En visitant Belgrade, nous voyons quelques immeubles en partie détruits. Nous rentrons discrètement la tête dans les épaules. C’est quand même nous qui leur avons balancé des bombes sur la tronche il n’y a pas si longtemps. Le soir, grande fête au club. Echange de cadeaux et discours très émouvants et chaleureux. Le sympathique Bob et son fiston d’une dizaine d’années sont en face de moi. Il épongera très raisonnablement.

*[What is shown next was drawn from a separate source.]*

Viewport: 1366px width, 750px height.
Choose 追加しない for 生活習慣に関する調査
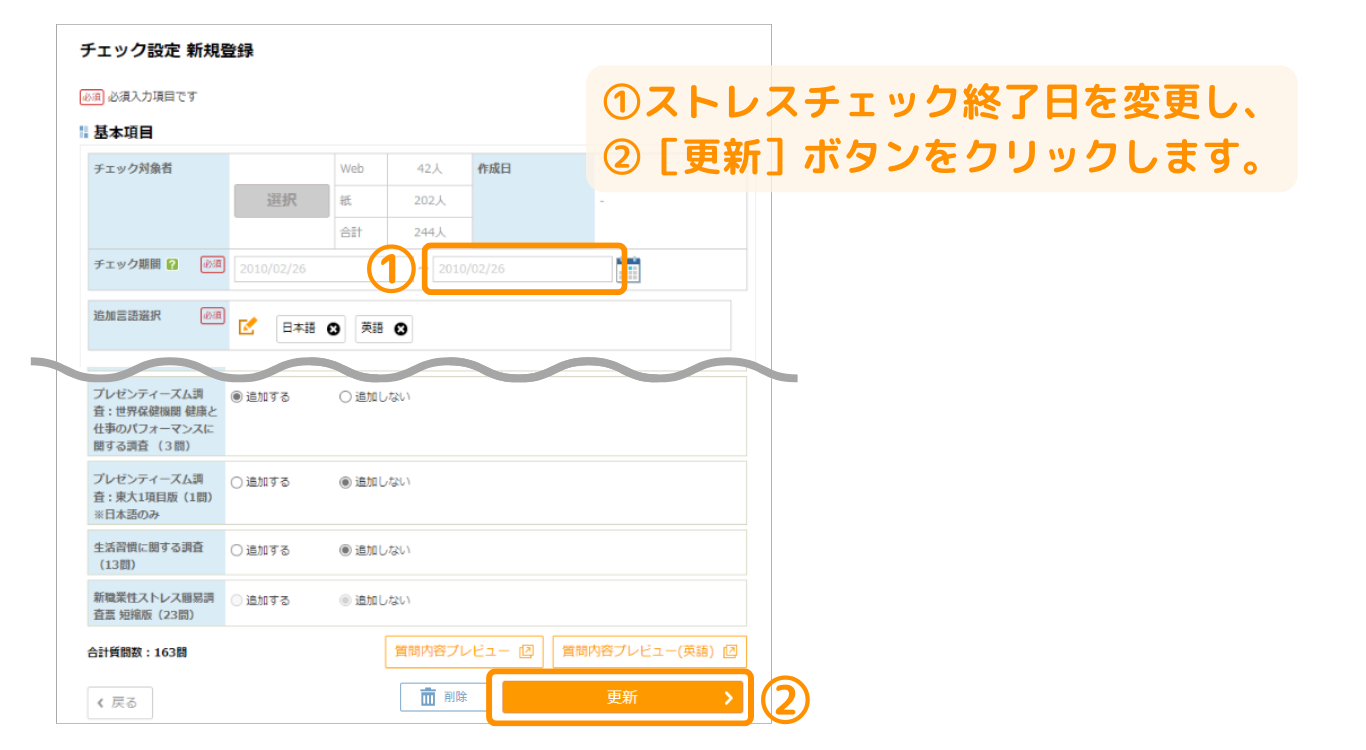pyautogui.click(x=346, y=550)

Le lendemain, manip inverse, 6,5 km, plan de vol, je tourne la clef de contact… et rien ne se passe. Jérôme appuie sur une cosse de batterie et… gaz : « Ne t’inquiète pas, une fois démarré, le Rotax ne s’arrête plus. Rien à voir avec ton BMW ». En fait, j’ai cassé un plot en donnant un magistral coup de pompe dans la batterie en m’installant dans mon appareil. Elle est située sur la poutre juste derrière le tableau de bord. Nous effectuons une directe via Dubrovnik en survolant les 200 kms de montagnes du Monténégro à plus de 10 000 pieds. Nous sommes au-dessus de la couche et découvrons ces gigantesques chaînes enneigées entre les petits cumulus en formation. Nous sommes à cheval sur la frontière tortueuse et passons de Serbie en Bosnie Herzégovine et Monténégro et vice versa. Subitement, nous quittons ces sommets, plongeons littéralement dans cette fabuleuse Adriatique et découvrons Dubrovnik comme nous en rêvions. Nous récupérons Louis qui est passé par Sarajevo et nous nous intégrons très pro en longue finale, verticale la vieille ville.
Croatie
Aussitôt atterri, je démonte ma batterie et un technicien de l’aéroport me soude gracieusement le plot déficient. Jérôme nous négocie une voiture pour 40 € et nous descendons illico dans une petite crique, la radio à donf ! Nous sommes tellement heureux que nous dansons un rock endiablé au milieu de la route et allons tous faire trampinette dans les eaux transparentes et délicieuses de l’Adriatique. Pour un 30 avril, nous la trouvons particulièrement agréable. Rafraîchis, nous arpentons la citadelle, l’ancienne Raguse, concurrente de Venise au Xe siècle. 68% de la vielle ville a été détruite par des obus de l’armée Yougoslave en 1991 puis deux ans plus tard par l’armée Serbo-monténégrine. Tout a été refait à l’identique. Nous l’arpentons tranquillement, les touristes ne l’ayant pas encore prise d’assaut. Plan de vol pour Split. Nous sommes en mer, et transitons d’île en île, quand j’entends Zaza me dire : “Henry, nous n’avons jamais fait de vol aussi beau”. Ouaah ! Je bois du petit lait. De fait, dans une météo exceptionnelle, nous admirons les dégradés de bleu, les îles sauvages, les petits ports tous plus beaux les uns que les autres… et de plus avec une femme particulièrement heureuse. Même pas peur la Za. Je n’en reviens pas! D’ailleurs je ne cherche même plus à comprendre. On me l’a changée. Que ce soit à plus de 3000 mètres au-dessus des montagnes enneigées du Montenegro, non vachables, ou, continuellement au-dessus de l’eau, parfois très loin des îles… Je me demande si elle sait ce qu’un cône de sécurité veut dire. Finalement, tant mieux, car le cône, il est sous l’eau, actuellement.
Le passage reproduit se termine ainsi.